Noioso? Sì. Nei migliori film hollywoodiani si direbbe che “è uno sporco lavoro ma qualcuno deve pur farlo”. Difficile condensare queste considerazioni in un articolo di giornale e impossibile farlo in un tweet. Ma se non ci si interroga e non si lavora su questo piano, ci si dovrà accontentare di sterili polemiche e soprattutto rassegnarsi a non vedere crescere la qualità della democrazia. Sarà noioso ma è un problemino non da poco.
Gentile Senatore,
da un tecnico come lei mi sarei aspettato una critica un po’ più ragionata e ragionevole delle decisioni popolari che non la patetica storiella di Barabba e Gesù.
Fare un parallelo tra quell’esempio e le decisioni popolare è una autentica bestialità, dal punto di vista strettamente tecnico.
Mi limito a far osservare quelle più evidenti, non necessariamente in ordine di importanza. Nel farlo speri emerga chiaramente quanto sia irragionevole, e intrisecamente fazioso, utilizzare questi paralleli.
Preliminarmente andrebbe osservato che ci troviamo di fronte più ad un processo penale che non ad una scelta legislativa, e mi pare siano questioni affatto differenti, ma facciamo pure finta si possa fare un parallelo tra voto popolare su iniziative legislative e la vicenda di Gesù e Pilato.
Intanto va evidenziata la differenza tra un iniziativa popolare e un plebiscito.
Risulta del tutto evidente l’importanza della domanda che viene fatta al corpo elettorale, in particolare la sua influenza sul risultato.
Se invece che far decidere tra un ladruncolo e un sovvertitore dell’ordine sociale (ci tornerò dopo) avessero fatto scegliere tra un feroce assassino e Gesù siamo sicuri che il risultato sarebbe stato il medesimo?
Nei paesi dove la democrazia diretta funziona bene (senza essere perfetta, come ogni costruzione umana, ma semplicemente comparativamente migliore), ai rappresentato è VIETATO appellarsi al corpo elettorale.
I rappresentanti devono prendere le decisioni, sarà poi il popolo eventualmente a rigettarle (tramite referendum obbligatorio o facoltativo) o a proporre e votare soluzioni diverse (tramite l’iniziativa).
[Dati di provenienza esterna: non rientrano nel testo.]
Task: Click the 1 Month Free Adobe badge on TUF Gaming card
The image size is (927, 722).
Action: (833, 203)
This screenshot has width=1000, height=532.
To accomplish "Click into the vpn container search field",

Altro punto del tutto evidente è che chi votò non fu l’intero popolo di Israele, ma le stesse persone che avevano portato Gesù di fronte a Pilato per farlo condannare. Diciamo che si trattava di un gruppo ristretto e con un forte pregiudizio, per usare un eufemismo.
Quelli avevano portato Gesù di fronte a Pilato perchè lo condannasse. Di Barabba non poteva interessare loro di meno.
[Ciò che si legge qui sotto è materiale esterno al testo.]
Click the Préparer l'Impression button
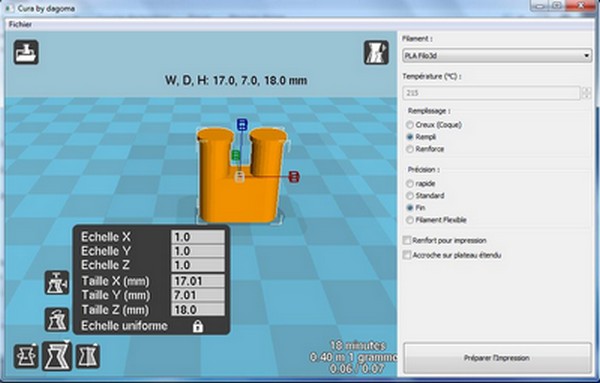 tap(497, 358)
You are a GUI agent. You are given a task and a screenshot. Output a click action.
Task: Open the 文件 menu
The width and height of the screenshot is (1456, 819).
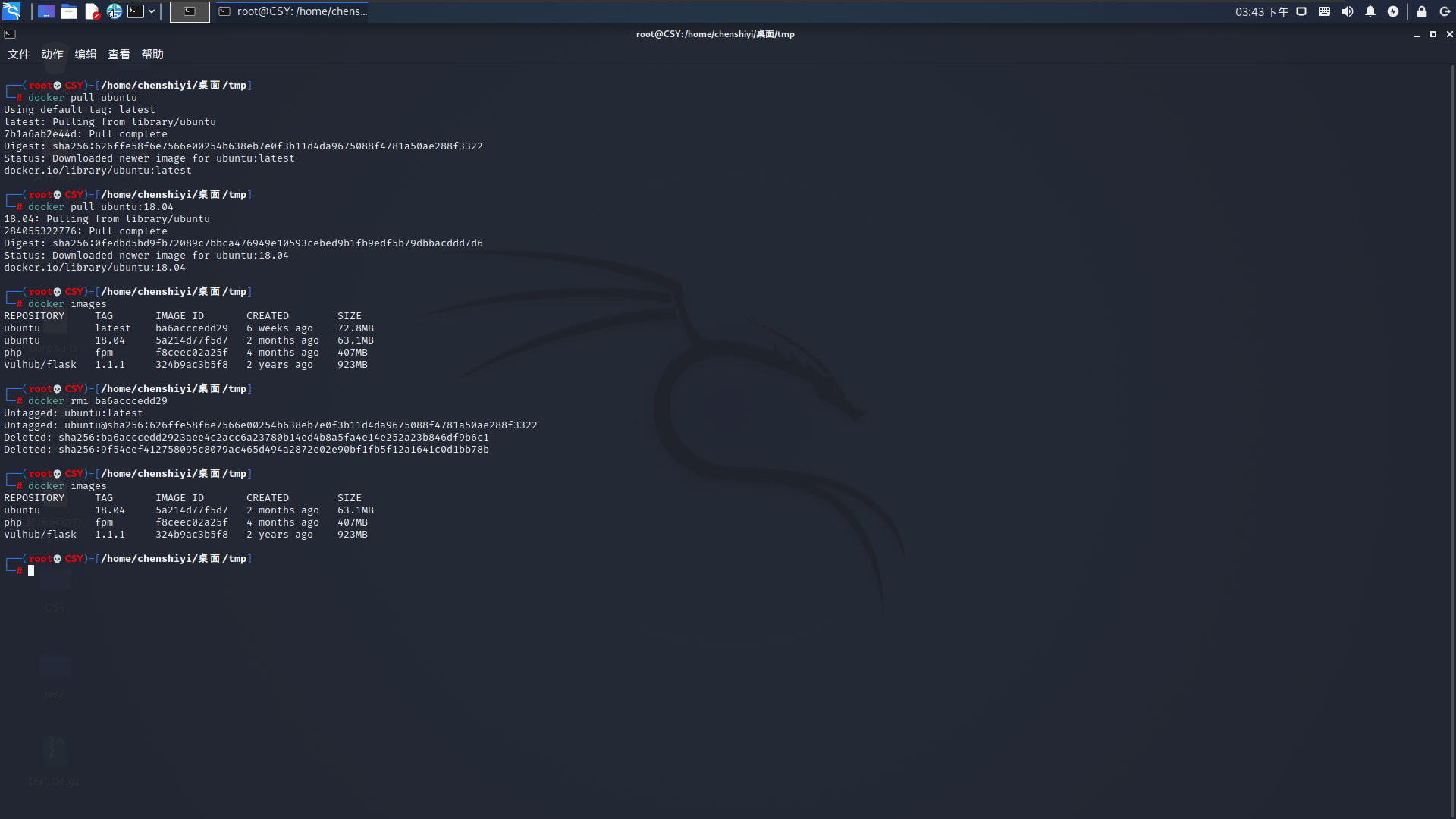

Credo non sfigga nemmeno a lei che se si preseleziona chi può votare in funzione della domanda si ha una evidente distorsione del risultato.
Terzo punto quello della decisione informata. Non mi pare di ricordare nella storia alcun dibattito.
Infine viene anche fatto un errore, se non una disonestà intellettuale, quando si paragona una decisione del passato con la decisione che potremmo prendere noi oggi nelle medesime circostanze.
Dal punto di vista sociale e culturale i 2000 anni non sono certo passati senza modificare i nostri valori.
In quei tempi un valore ritenuto (quasi) universalmente accettato era la prevalenza della società (clan, tribù) rispetto al singolo.
Chiunque mettesse in discussione la coesione della società, che era anche data dal comune credo religioso, tanto più nella società ebraica che nella propria religione fondava la sua essenza, era pericoloso molto più di un ladro o di un assassino.
Un ladro metteva in pericolo le proprietà di qualcuno, e un assassino poteva al più essere pericoloso per chi lo incontrava. Ma mettere in discussione i valori e le credenze su cui la società era fondata voleva dire mettere in pericolo l’intera società e alla fine la vita di tutti.
Rispetto ai valori sociali del tempo Gesù era più pericoloso di Barabba.
Un ultima considerazione invece sulla correttezza delle scelte. Il popolo può sbagliare. Ma possono sbagliare anche i rappresentanti.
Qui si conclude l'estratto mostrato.